Can you set out the rows below as a Markdown table with the columns No. and Text, giving each row its number and skipping any blank lines?
──────── Material for this task
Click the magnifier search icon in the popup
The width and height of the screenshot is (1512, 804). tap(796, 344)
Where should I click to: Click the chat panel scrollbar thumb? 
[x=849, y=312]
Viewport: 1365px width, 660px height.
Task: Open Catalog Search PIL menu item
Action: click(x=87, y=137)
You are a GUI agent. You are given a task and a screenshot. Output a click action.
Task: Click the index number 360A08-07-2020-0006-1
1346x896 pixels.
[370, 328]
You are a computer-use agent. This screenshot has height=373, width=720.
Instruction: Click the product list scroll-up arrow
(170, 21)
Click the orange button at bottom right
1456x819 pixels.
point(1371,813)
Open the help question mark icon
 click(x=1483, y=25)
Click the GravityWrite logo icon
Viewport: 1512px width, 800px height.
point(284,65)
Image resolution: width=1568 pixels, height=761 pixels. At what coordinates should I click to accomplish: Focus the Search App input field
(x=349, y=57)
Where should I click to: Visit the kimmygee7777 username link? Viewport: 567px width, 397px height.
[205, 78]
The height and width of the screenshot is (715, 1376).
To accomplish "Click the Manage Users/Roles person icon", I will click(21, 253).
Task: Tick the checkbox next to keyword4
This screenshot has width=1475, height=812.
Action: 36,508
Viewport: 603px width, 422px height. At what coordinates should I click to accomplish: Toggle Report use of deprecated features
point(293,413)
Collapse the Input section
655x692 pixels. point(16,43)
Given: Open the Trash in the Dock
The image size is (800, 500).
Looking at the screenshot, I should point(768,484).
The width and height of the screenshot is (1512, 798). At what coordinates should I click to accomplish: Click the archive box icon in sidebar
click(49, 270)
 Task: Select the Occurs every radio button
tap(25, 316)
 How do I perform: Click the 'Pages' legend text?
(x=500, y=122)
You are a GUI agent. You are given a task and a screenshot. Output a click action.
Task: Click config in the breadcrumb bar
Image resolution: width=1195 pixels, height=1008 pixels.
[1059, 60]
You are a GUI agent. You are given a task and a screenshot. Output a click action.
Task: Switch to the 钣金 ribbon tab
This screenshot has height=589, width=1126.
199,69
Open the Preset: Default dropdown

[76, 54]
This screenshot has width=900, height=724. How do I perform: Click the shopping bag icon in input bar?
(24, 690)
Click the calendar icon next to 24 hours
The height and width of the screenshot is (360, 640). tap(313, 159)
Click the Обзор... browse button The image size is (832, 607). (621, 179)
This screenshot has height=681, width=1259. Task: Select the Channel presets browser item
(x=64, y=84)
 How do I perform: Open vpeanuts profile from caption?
────────────────
• [Finished exercise]
| No. | Text |
|---|---|
| 1 | Click the magnifier search icon in the popup |
| 2 | The width and height of the screenshot is (1512, 804). tap(796, 344) |
| 3 | Where should I click to: Click the chat panel scrollbar thumb?  |
| 4 | [x=849, y=312] |
| 5 | Viewport: 1365px width, 660px height. |
| 6 | Task: Open Catalog Search PIL menu item |
| 7 | Action: click(x=87, y=137) |
| 8 | You are a GUI agent. You are given a task and a screenshot. Output a click action. |
| 9 | Task: Click the index number 360A08-07-2020-0006-1 |
| 10 | 1346x896 pixels. |
| 11 | [370, 328] |
| 12 | You are a computer-use agent. This screenshot has height=373, width=720. |
| 13 | Instruction: Click the product list scroll-up arrow |
| 14 | (170, 21) |
| 15 | Click the orange button at bottom right |
| 16 | 1456x819 pixels. |
| 17 | point(1371,813) |
| 18 | Open the help question mark icon |
| 19 |  click(x=1483, y=25) |
| 20 | Click the GravityWrite logo icon |
| 21 | Viewport: 1512px width, 800px height. |
| 22 | point(284,65) |
| 23 | Image resolution: width=1568 pixels, height=761 pixels. At what coordinates should I click to accomplish: Focus the Search App input field |
| 24 | (x=349, y=57) |
| 25 | Where should I click to: Visit the kimmygee7777 username link? Viewport: 567px width, 397px height. |
| 26 | [205, 78] |
| 27 | The height and width of the screenshot is (715, 1376). |
| 28 | To accomplish "Click the Manage Users/Roles person icon", I will click(21, 253). |
| 29 | Task: Tick the checkbox next to keyword4 |
| 30 | This screenshot has width=1475, height=812. |
| 31 | Action: 36,508 |
| 32 | Viewport: 603px width, 422px height. At what coordinates should I click to accomplish: Toggle Report use of deprecated features |
| 33 | point(293,413) |
| 34 | Collapse the Input section |
| 35 | 655x692 pixels. point(16,43) |
| 36 | Given: Open the Trash in the Dock |
| 37 | The image size is (800, 500). |
| 38 | Looking at the screenshot, I should point(768,484). |
| 39 | The width and height of the screenshot is (1512, 798). At what coordinates should I click to accomplish: Click the archive box icon in sidebar |
| 40 | click(49, 270) |
| 41 |  Task: Select the Occurs every radio button |
| 42 | tap(25, 316) |
| 43 |  How do I perform: Click the 'Pages' legend text? |
| 44 | (x=500, y=122) |
| 45 | You are a GUI agent. You are given a task and a screenshot. Output a click action. |
| 46 | Task: Click config in the breadcrumb bar |
| 47 | Image resolution: width=1195 pixels, height=1008 pixels. |
| 48 | [1059, 60] |
| 49 | You are a GUI agent. You are given a task and a screenshot. Output a click action. |
| 50 | Task: Switch to the 钣金 ribbon tab |
| 51 | This screenshot has height=589, width=1126. |
| 52 | 199,69 |
| 53 | Open the Preset: Default dropdown |
| 54 | [76, 54] |
| 55 | This screenshot has width=900, height=724. How do I perform: Click the shopping bag icon in input bar? |
| 56 | (24, 690) |
| 57 | Click the calendar icon next to 24 hours |
| 58 | The height and width of the screenshot is (360, 640). tap(313, 159) |
| 59 | Click the Обзор... browse button The image size is (832, 607). (621, 179) |
| 60 | This screenshot has height=681, width=1259. Task: Select the Channel presets browser item |
| 61 | (x=64, y=84) |
| 62 |  How do I perform: Open vpeanuts profile from caption? |